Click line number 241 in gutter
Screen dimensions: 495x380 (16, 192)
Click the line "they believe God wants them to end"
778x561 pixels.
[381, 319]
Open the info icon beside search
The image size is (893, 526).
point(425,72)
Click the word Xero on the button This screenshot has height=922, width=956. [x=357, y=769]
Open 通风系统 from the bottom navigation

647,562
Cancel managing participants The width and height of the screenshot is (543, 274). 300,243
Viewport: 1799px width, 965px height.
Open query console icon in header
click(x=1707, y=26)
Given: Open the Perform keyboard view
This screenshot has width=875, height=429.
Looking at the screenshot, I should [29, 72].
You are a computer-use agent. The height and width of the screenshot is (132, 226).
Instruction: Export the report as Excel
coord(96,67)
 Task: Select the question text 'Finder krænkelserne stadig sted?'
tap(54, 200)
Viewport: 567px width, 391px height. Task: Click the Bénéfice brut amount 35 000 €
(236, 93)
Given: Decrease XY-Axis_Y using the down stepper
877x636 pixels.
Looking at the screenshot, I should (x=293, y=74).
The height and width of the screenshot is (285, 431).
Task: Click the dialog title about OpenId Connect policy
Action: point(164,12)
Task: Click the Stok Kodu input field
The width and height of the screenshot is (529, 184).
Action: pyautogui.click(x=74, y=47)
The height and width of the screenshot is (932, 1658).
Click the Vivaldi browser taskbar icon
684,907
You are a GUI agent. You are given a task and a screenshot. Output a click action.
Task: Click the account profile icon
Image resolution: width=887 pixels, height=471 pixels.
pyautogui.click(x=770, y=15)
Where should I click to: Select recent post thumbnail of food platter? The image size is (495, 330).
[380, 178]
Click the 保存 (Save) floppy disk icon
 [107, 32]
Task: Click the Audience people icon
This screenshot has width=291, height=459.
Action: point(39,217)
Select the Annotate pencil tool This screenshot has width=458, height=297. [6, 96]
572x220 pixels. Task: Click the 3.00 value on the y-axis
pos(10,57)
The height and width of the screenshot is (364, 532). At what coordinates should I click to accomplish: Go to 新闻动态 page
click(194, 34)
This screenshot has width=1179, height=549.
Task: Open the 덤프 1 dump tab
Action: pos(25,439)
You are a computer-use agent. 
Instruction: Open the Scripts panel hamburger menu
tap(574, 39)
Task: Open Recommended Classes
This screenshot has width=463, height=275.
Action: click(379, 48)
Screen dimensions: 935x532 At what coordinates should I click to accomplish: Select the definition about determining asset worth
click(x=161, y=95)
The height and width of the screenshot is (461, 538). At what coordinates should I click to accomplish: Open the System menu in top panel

*****

Wherever the word "computer" shows up in the material, copy the line it is on.

# [RESULT BELOW]
You are a computer-use agent. The height and width of the screenshot is (132, 226).
You are a computer-use agent. 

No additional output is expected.